Women make up approximately 28 percent of the STEM workforce, and the amount of women of color in STEM is even lower. Alongside this, men significantly outnumber women when it comes to pursuing a major in STEM in universities. But why?
There are strong stereotypes that date back for numerous years pertaining to STEM majors and jobs. One of many stereotypes conveys that women do not possess as much natural talent as men do at STEM. However, research refutes these unproven claims, demonstrating that women are just as talented as men involved in this area of study. Additionally, the pay gap between men and women is not promising. For every dollar a man makes in a STEM career, a woman makes 86 cents. On top of these deterring factors, it is not exactly enticing when there is a history of women’s work in STEM going unnoticed.
What if a man involved in STEM did a research project, and instead of receiving proper credit and recognition for their work they were ignored?
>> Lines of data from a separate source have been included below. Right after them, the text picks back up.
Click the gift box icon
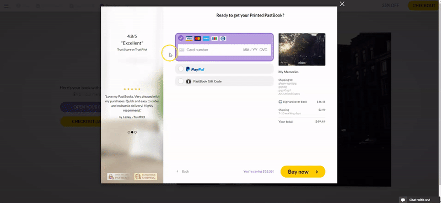 [x=189, y=81]
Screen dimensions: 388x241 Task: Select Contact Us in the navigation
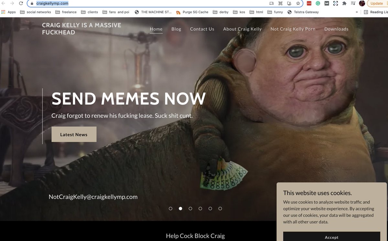[202, 29]
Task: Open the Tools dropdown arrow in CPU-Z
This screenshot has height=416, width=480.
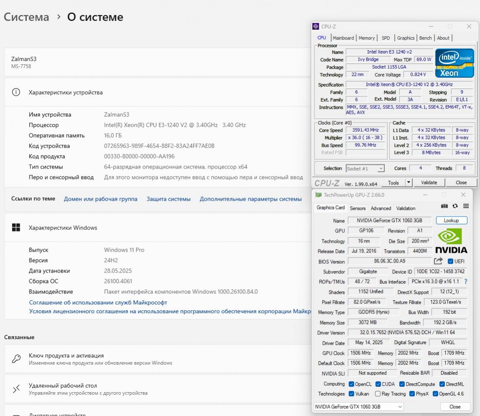Action: pos(409,183)
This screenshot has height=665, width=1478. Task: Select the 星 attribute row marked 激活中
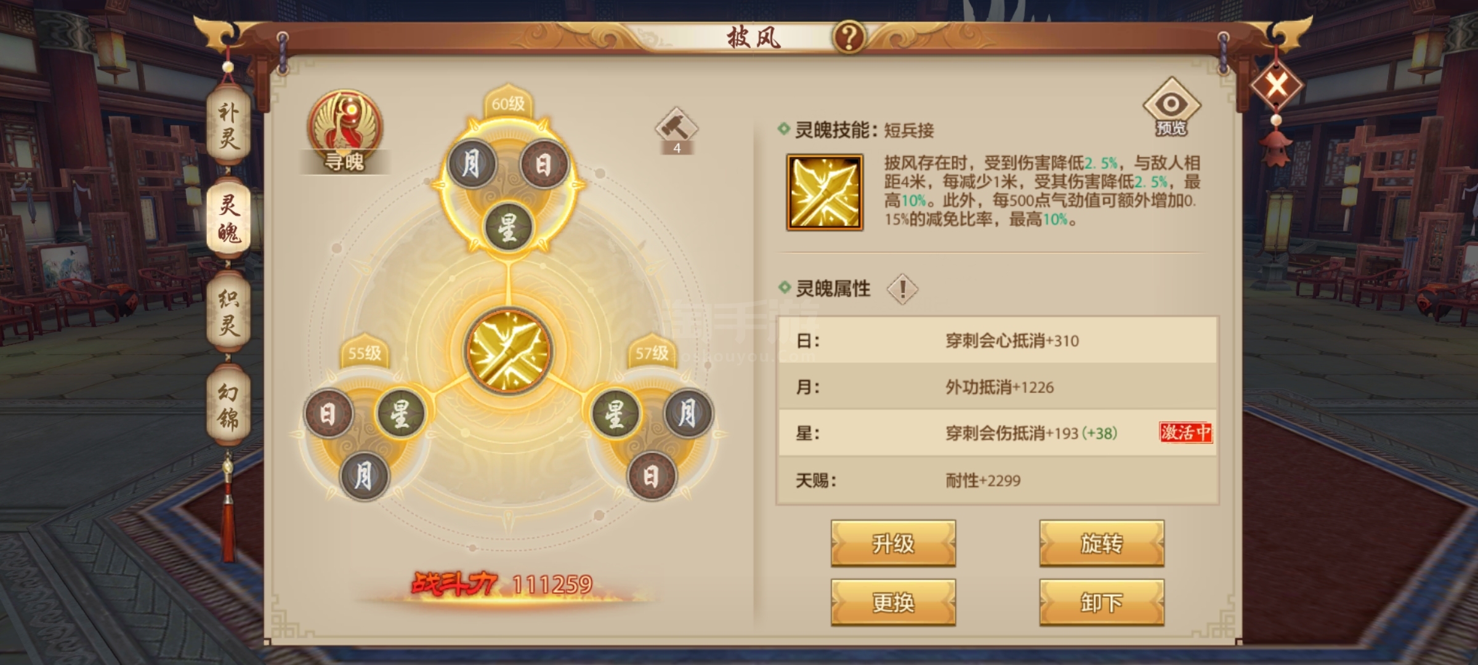pos(998,433)
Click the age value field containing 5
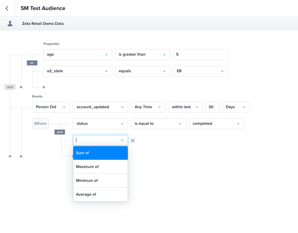 click(x=200, y=55)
Not cared about? That is what women involved in STEM endured for years. This combined with stereotypes and the pay gap does not paint a promising picture of a possible career or major choice for women.
Things must change. How can people inspire change in a community and major riddled with sexism? It must start at a young age. Western Governors University suggests that education professionals and those in the STEM community can promote this area of study to girls at a young age in order to combat stereotypes and sexism. Everyone must engage in a collective effort to persuade young girls to pursue a future embedded in STEM, beginning years prior to high school. By the time girls and boys enter high school, many decide what their majors will be and the number of boys that choose to take part in STEM outnumber that of girls. By beginning the encouragement process early, this can inspire young girls to build a better future for the STEM community, with less sexism and more recognition for women’s work in STEM.
The gender gaps between men and women, unfavorable stereotypes and the hidden nature of women in STEM needs to end. Women make amazing contributions to science, and it is a shame for it to be masked by such pesky, disgraceful traditions rooted in the STEM world.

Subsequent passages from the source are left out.